▸ REQUIRED TASKS:
**a.** Answer these from the stepper motor page, one line each, marked to match:
(i) What size of discrete step does the 2-pole, 2-phase permanent magnet stepper motor make?
(ii) What is the rotor of a variable reluctance stepper motor made of?
(iii) In how many phases is the stator of a variable reluctance stepper motor usually wound?
**b.** According to the stepper motor page, why does a stepper motor need no feedback transducer to measure the rotor's angular position? Answer in one to three sentences.
**c.** Carry on the stepper motor page from its last sentence.

▸ QUOTED TEXT:

Stepper Motors | Types, Parameters, and Characteristics

Stepper Motor

Stepper motors convert electrical pulses received by their excitation (control) windings into discrete angular displacements-commonly called as steps. In fact, they function as decoders, transforming the digital information received in the form of electrical pulses into steps of angular position. Since there is a direct correspondence between the number of input pulses and the number of discrete angular steps taken by the motor, there is no need for a feedback transducer for measuring the angular position of the rotor. This means that automatic control systems can be built without feedback using stepper motors as actuators.

Stepper motors are widely used in numerically controlled (NC) machine tool positioning systems, since:

• (i) The command signal in NC systems is in the form of numerical code or pulses derived from magnetic tape or punched paper and a stepper motor can operate directly off such command signals without requiring expensive analogue/digital (A/D) and digital analogue (D/A) converters,
• (ii) There is no need for a feedback transducer, which is quite cumbersome to instal on machine tools and,
• (iii) The open loop system does not pose stability problems, thereby, considerably simplifying the system design.

Types of Stepper Motor

The Stepper Motor is either of the permanent magnet type or the variable reluctance type, let us discuss both of them in detail given below:

1. Stepper Motor with Permanent Magnet Rotors

The rotor made out of permanent magnet material is either of the salient pole or cylindrical type. The stator has a two or three or four phase winding located in a slotted structure. The number of slots per pole per phase is usually chosen as one in multipolar machines.

A schematic representation of a 2-pole, 2-phase permanent magnet stepper motor is given below which is capable of making discrete steps of 90° as soon as voltage pulses are applied to the two phases of the exciting winding in a specified sequence. The axis of the magnetic field can have four different positions corresponding to the two different directions of flow of current in phases A and B of the exciting winding.

• (i) Current is directed from the ‘start’ to ‘finish’ of Phase ‘A’ while Phase B’ carries no current.
• (ii) Current flows from the ‘start’ so ‘finish’ of Phase ‘B’, while Phase ‘A’ doesn’t carry any current.
• (iii) Current is directed in Phase ‘A’ from ‘finish’ to ‘start’, with no current in Phase ‘B’, and
• (iv) Current passes through Phase ‘B’ from ‘finish’ to ‘start’, with no current in Phase ‘A’.

2. Variable Reluctance Stepper Motors

The rotor is made out of slotted steel laminations and has no winding in it. The stator is usually wound in three phases. The stator windings are excited with the help of an external logic circuit in a specified sequence and the rotor seeks that position in which the reluctance between the stator and rotor is a minimum. The figure shows a schematic representation of a variable reluctance stepper motor having six salient poles (teeth) with concentrated exciting windings around each one of them.

The coils wound around diametrically opposite poles are connected in series and the three circuits (Phases), thus formed, are energized from a d.c. source through an electronic switching device. The rotor has two salient projections only. When coil A – A’ is excited the rotor is subjected to an electromagnetic torque and rotates until its axis coincides with the axis of the mmf set up by phase A. Next, when coil BB’ is also excited, the rotor moves in the clockwise direction and takes up the minimum reluctance position shown in Fig., thereby moving an angular distance of 30°.

▸ SUPPLIED INFORMATION:
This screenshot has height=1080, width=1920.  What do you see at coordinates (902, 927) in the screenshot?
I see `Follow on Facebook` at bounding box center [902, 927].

▸ ANSWERS GIVEN:
**a.**
(i) 90°.
(ii) Slotted steel laminations, with no winding in it.
(iii) Three.

**b.** The number of input pulses corresponds directly to the number of discrete angular steps the motor takes. The rotor's position therefore follows from the pulses sent, so it does not need to be measured separately.

**c.**
Now, coil A – A’ is disconnected from the supply, keeping coil B – B’ excited. Then, the rotor moves through a further step of 30° and takes the position indicated in Fig. By successively exciting the three phases in the above manner, the motor takes twelve steps to make one complete revolution.

Stepper Motor Parameters

The most important parameters of stepper motors are as follows :

1. Step angle, defined as the angular displacement of the rotor in response to each pulse,
2. Critical torque represents the maximum load torque at which the rotor does not move when an exciting winding is energized,
3. Limiting torque, defined for a given pulsing rate or stepping rate measured in pulses per second, as the maximum load torque at which the motor follows the control pulses without missing any step,
4. Synchronous stepping rate defined as the maximum rate at which the motor can step without missing steps. The motor can start, stop, or reverse at this rate.
5. Slewing rate, is defined as the maximum rate at which the motor can step unidirectionally. The slewing rate is much higher than the synchronous stepping rate, but the motor will not be able to stop or reverse without missing steps at this rate.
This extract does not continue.